▶ Task instructions
Can you extract the lines of the data below, from the line containing "CDB-1 (706, 606)" to the line containing "Spoelen (153, 228)", and copy them verbatim?

▶ Task data

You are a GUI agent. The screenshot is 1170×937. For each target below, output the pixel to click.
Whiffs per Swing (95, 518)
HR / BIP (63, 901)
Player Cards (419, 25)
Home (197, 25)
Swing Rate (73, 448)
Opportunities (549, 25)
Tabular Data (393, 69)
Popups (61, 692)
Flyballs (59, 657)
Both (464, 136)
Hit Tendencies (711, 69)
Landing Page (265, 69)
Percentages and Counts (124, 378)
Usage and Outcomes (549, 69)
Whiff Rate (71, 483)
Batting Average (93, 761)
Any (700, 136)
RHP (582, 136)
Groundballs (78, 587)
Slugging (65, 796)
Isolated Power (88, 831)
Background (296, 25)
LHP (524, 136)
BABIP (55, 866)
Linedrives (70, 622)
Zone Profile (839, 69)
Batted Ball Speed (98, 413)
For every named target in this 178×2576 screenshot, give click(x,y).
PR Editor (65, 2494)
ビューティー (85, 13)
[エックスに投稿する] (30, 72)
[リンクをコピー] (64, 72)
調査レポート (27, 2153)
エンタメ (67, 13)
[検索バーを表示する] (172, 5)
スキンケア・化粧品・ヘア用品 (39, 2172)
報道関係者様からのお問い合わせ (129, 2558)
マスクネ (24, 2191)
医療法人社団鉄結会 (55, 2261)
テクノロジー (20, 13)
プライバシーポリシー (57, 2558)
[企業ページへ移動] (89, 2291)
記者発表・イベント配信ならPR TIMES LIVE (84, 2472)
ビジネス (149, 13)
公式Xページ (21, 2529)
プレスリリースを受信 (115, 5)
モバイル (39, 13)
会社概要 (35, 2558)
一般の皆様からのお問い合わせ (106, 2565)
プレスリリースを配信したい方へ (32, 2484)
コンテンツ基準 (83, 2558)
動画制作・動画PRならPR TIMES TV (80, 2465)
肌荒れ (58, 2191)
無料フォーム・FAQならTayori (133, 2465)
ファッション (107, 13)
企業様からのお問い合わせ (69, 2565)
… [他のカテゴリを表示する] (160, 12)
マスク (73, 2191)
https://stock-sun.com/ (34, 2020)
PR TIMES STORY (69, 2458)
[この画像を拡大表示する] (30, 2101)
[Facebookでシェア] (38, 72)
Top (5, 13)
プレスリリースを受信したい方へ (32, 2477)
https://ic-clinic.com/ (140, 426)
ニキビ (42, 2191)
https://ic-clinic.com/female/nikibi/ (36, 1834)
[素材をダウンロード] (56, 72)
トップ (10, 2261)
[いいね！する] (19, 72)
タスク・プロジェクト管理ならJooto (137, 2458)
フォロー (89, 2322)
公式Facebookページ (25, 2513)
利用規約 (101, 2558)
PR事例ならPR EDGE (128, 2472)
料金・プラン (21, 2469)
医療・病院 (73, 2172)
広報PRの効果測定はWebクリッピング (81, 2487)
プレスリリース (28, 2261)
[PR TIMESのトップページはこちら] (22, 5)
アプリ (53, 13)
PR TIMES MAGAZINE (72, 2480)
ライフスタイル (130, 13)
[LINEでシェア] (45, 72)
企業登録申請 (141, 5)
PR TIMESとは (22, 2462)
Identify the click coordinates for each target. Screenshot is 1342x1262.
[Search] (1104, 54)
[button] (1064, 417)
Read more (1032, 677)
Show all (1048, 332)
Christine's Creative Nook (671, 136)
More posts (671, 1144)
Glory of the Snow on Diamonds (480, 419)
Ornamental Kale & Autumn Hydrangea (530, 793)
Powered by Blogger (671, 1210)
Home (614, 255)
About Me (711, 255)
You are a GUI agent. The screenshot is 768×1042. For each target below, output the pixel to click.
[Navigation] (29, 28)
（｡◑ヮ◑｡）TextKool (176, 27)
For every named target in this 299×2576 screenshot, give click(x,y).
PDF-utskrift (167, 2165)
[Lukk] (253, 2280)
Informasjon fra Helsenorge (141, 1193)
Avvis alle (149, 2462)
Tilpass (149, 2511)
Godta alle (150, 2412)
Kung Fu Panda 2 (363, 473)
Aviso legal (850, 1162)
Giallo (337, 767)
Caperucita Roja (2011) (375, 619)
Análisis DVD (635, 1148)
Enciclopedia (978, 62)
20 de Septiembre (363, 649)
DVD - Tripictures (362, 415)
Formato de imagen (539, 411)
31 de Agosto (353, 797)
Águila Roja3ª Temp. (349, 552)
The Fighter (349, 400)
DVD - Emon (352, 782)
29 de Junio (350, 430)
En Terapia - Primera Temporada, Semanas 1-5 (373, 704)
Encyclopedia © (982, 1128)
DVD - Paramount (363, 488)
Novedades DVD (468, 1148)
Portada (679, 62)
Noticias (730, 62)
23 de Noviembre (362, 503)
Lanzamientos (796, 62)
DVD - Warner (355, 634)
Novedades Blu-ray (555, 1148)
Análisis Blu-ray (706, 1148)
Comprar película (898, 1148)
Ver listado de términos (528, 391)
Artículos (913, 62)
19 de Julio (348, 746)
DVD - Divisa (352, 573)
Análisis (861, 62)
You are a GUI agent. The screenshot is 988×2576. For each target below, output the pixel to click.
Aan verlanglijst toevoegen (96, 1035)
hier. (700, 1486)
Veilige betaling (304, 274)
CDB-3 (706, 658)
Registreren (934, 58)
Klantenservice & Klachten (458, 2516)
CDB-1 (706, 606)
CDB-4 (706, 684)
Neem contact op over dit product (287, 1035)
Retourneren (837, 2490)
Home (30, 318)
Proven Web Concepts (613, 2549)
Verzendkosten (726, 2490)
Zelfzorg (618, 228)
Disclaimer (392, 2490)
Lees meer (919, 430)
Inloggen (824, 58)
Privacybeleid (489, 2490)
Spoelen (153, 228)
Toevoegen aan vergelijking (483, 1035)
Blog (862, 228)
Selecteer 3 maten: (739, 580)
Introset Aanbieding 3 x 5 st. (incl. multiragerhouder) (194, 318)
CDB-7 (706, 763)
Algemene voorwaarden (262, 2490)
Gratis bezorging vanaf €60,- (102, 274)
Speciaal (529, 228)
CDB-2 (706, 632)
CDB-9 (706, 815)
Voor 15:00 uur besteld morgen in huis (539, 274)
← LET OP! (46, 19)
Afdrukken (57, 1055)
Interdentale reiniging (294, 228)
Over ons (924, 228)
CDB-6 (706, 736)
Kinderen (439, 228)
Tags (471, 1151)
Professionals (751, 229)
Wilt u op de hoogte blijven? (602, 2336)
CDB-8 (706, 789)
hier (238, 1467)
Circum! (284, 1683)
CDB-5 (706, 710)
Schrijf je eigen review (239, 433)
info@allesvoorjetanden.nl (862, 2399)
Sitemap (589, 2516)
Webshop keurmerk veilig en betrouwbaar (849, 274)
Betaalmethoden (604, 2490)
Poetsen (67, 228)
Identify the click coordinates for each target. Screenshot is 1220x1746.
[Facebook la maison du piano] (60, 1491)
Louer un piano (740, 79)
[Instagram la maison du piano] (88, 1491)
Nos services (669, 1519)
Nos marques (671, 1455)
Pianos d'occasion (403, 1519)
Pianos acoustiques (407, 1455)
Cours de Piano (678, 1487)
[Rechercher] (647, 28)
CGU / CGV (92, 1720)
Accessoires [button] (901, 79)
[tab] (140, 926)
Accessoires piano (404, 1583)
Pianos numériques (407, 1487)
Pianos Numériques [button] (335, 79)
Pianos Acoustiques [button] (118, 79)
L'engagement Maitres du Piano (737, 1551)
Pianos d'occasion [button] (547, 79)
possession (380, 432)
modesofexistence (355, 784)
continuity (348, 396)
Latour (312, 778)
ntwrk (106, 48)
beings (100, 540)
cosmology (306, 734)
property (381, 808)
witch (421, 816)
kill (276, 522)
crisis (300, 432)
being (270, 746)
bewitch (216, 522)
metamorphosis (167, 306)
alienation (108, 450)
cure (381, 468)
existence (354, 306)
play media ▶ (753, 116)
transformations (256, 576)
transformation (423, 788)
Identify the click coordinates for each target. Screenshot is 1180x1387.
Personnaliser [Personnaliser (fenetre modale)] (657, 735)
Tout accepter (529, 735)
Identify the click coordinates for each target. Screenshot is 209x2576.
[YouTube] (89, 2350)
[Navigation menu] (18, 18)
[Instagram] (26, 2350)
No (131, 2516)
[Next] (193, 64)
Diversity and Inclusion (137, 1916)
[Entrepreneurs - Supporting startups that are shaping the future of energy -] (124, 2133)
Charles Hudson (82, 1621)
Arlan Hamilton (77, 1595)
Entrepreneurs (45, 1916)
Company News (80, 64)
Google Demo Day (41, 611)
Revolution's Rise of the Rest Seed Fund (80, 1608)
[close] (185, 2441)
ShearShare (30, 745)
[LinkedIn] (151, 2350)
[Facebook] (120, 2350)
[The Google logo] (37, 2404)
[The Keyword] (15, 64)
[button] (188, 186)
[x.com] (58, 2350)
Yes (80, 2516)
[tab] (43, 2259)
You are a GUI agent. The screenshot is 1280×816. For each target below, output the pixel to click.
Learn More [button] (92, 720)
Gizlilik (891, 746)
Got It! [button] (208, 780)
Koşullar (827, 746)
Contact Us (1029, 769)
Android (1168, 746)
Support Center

▶ Output for this task
CDB-1 (706, 606)
CDB-4 (706, 684)
Neem contact op over dit product (287, 1035)
Retourneren (837, 2490)
Home (30, 318)
Proven Web Concepts (613, 2549)
Verzendkosten (726, 2490)
Zelfzorg (618, 228)
Disclaimer (392, 2490)
Lees meer (919, 430)
Inloggen (824, 58)
Privacybeleid (489, 2490)
Spoelen (153, 228)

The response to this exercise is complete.